I considered CRDs (Custom Resource Definitions) for state, which is what many Kubernetes operators do. Postgres won because the query patterns are relational and predictable: "give me all runs in state X older than Y created by user Z." That's a WHERE clause with an index, not a custom informer with a cache. The tradeoff is that the controller needs a database connection, but it already needs one for the WES API, so there's no new dependency.

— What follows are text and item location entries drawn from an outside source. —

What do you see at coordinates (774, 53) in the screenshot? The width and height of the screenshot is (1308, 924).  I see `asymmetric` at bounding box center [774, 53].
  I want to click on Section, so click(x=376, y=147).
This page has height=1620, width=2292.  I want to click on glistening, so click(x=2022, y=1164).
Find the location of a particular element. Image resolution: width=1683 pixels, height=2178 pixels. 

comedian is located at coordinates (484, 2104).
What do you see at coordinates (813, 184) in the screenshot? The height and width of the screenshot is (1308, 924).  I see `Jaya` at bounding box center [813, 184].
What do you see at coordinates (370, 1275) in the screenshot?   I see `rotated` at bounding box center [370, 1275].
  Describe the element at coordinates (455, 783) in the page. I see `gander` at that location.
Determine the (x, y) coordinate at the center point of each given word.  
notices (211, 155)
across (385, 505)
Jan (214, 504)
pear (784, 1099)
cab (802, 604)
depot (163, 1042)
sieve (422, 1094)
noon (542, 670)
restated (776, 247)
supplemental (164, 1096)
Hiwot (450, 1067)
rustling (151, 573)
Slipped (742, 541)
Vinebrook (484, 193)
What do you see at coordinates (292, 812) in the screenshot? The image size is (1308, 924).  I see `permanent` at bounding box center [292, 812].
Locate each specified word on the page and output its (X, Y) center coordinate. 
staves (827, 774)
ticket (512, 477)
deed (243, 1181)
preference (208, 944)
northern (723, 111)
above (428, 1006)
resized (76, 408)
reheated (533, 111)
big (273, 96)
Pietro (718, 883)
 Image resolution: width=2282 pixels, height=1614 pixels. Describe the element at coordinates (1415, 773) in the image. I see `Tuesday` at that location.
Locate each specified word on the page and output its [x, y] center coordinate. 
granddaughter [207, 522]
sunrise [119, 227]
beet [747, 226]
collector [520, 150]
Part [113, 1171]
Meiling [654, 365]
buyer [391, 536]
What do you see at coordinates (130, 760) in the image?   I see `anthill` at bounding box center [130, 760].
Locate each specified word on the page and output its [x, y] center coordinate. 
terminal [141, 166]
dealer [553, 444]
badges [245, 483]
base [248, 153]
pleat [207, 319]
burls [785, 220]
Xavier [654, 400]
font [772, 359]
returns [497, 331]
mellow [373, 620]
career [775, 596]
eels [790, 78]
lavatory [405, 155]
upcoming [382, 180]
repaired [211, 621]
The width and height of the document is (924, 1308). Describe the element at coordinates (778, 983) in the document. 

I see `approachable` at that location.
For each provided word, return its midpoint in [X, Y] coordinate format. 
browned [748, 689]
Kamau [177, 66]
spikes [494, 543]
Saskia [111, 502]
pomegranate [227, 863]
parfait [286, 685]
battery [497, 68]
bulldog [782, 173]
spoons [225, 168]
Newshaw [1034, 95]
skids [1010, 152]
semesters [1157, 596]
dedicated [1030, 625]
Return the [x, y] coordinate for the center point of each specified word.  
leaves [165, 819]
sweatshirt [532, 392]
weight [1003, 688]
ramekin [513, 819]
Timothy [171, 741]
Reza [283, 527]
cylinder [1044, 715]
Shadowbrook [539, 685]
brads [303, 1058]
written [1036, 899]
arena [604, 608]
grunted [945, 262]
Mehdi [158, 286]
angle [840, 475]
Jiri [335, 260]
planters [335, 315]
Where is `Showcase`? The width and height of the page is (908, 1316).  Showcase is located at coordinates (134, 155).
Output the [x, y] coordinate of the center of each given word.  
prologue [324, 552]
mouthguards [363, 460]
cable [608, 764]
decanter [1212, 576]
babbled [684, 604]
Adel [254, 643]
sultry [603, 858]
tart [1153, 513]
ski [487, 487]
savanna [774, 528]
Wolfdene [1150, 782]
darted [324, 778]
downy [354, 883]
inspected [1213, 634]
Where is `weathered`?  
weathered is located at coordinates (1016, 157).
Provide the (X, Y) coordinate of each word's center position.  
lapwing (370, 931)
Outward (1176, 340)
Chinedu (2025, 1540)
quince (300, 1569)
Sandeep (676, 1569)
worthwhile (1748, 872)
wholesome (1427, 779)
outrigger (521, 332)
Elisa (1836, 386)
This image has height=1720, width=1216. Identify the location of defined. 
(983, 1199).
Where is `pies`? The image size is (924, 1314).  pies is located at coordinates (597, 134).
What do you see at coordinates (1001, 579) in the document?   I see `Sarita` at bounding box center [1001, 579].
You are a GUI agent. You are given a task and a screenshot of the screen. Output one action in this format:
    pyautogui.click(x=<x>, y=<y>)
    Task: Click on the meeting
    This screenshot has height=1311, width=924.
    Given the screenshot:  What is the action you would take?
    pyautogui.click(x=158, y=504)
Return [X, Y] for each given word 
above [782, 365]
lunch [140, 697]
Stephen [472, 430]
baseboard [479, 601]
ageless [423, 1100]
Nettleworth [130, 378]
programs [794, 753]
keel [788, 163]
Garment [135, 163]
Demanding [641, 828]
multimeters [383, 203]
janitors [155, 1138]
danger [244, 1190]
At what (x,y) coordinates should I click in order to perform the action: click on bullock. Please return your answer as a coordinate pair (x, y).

Logs are stored as a JSONB column that accumulates entries: controller log lines, child pod events, engine stdout/stderr chunks. The WES spec's GET /runs/{id} returns a run_log field, and this column maps directly to it.

File staging

This was the unexpected time sink. Workflows reference input files, and those files need to be in the right place before execution starts. "The right place" is an S3-compatible bucket most of the time, but the files arrive as:

  1. HTTP/HTTPS URLs (download and stage to S3)
  2. s3:// URIs (already in the right place, maybe, or in a different bucket that needs cross-bucket copy)
  3. Inline content in the workflow attachment (base64-encoded in the WES submission, needs to be written to S3)
  4. Relative paths referencing other files in the submission bundle

The staging layer resolves all of these into a consistent S3 prefix: s3://{bucket}/runs/{run_id}/inputs/. Downloads use a worker pool (configurable concurrency, default 4) because genomics input files can be tens of gigabytes. Each download is checksummed (MD5, because S3 uses MD5 for ETag verification) and retried on failure with exponential backoff.

The cleanup layer runs on terminal state transitions (COMPLETE, EXECUTOR_ERROR, CANCELED). It deletes the run's S3 prefix for intermediate files but preserves the outputs prefix. Cleanup is async (fires a goroutine) so it doesn't block the state transition response.

What's left

Multi-tenant isolation (right now every run uses the same Kubernetes namespace and service account), quotas (CPU/memory limits per user), and a proper TES API implementation (currently the TES layer is internal-only). It's MIT-licensed and the README is intentionally detailed about architecture, because I'd like people to actually deploy it rather than just star it.